Mark Musu, the permanent secretary at the ministry for social solidarity, made it clear that until around 2040, Malta’s pension system was mostly sustainable.

But Karmenu Mallia, president of the Alliance of Pensioners’ Organisations, said pensions had not increased with inflation, so pensioners’ purchasing power could not keep up with the earnings of those in employment, leading to an increasing gap between rich and poor.

“There is the option for a second pillar pension, part of which would be private. There is also the third pillar, which we legislated upon in 2015,” Falzon said in reaction.

“We are not saying the second pillar should be obligatory, but we are creating measures to facilitate both these pillars… It is possible that when you have an economic growth rate of 6-7%, some of those in employment might quickly increase their purchasing power. However pensioners’ purchasing power has increased in other ways, such as cheaper utility bills, no more out-of-stock medicine and the increase of the tax ceiling to €13,200.”

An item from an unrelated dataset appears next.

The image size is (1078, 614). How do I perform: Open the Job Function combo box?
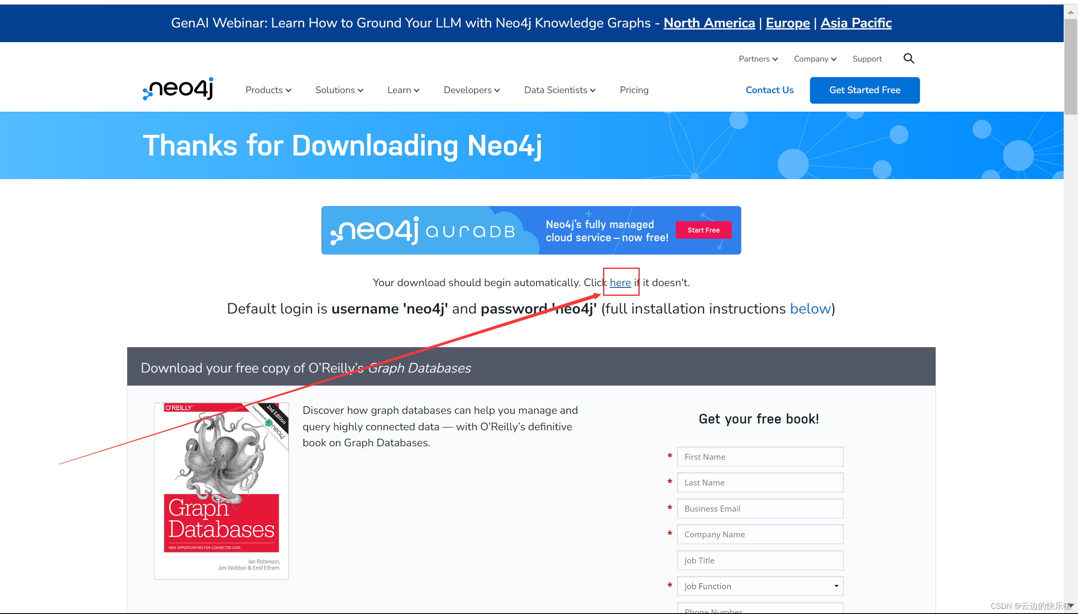[760, 586]
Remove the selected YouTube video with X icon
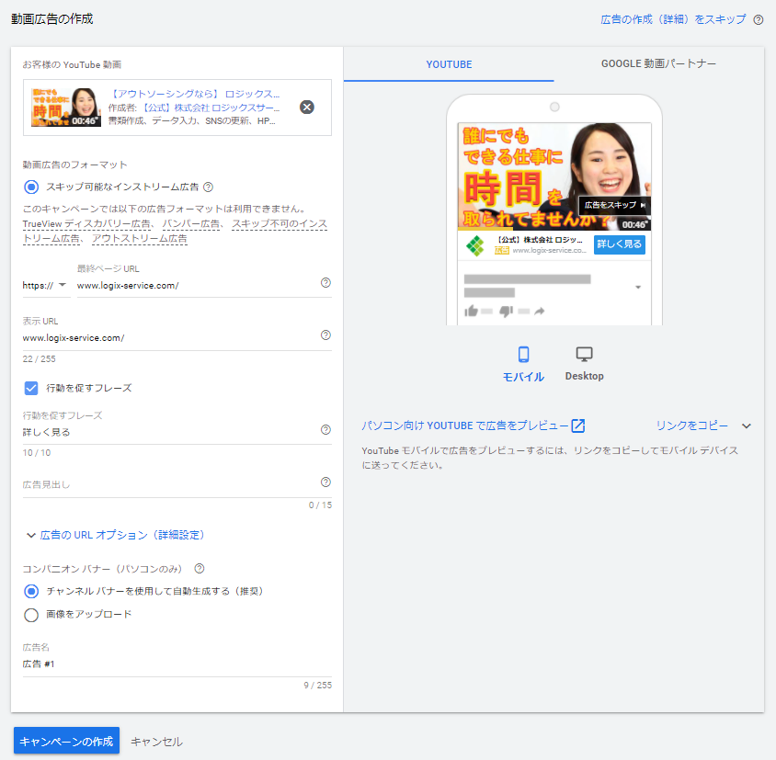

Grech disagreed with doing nothing just because pensions were sustainable until 2040. “I think pensions should be the biggest priority of the country, and this also emerges from 2016 figures issued by the National Statistics Office, showing that those over 65 are at the greatest risk of poverty and social exclusion,” he emphasised, asking why the ‘surplus government’ was not doing anything to address the issue.

Grech said the government should stop prioritising operational spending, since Malta needed a government which spent more on those who really needed it, with pensioners being at the forefront.

While conceding that the risk of poverty for those aged over 65 had increased marginally, Falzon said that nobody could deny the government had addressed poverty. “In 2013, 99,000 were at risk of poverty, but by 2016 we decreased it by 14,000 to 85,000,” he said, “When it comes to those in poverty, severe material deprivation stood at 39,000 in 2013. By 2016, it decreased to 19,000. The figures for those over 65 were at 4,000 in 2013, but we lowered it to 3,000 by 2016. We are anticipating it will continue to decrease.”

Grech maintained that the technical research on pensions had to now be discussed on a political level. “We would be morally irresponsible if we did not look into how the pensions situation in our country will evolve,” he said.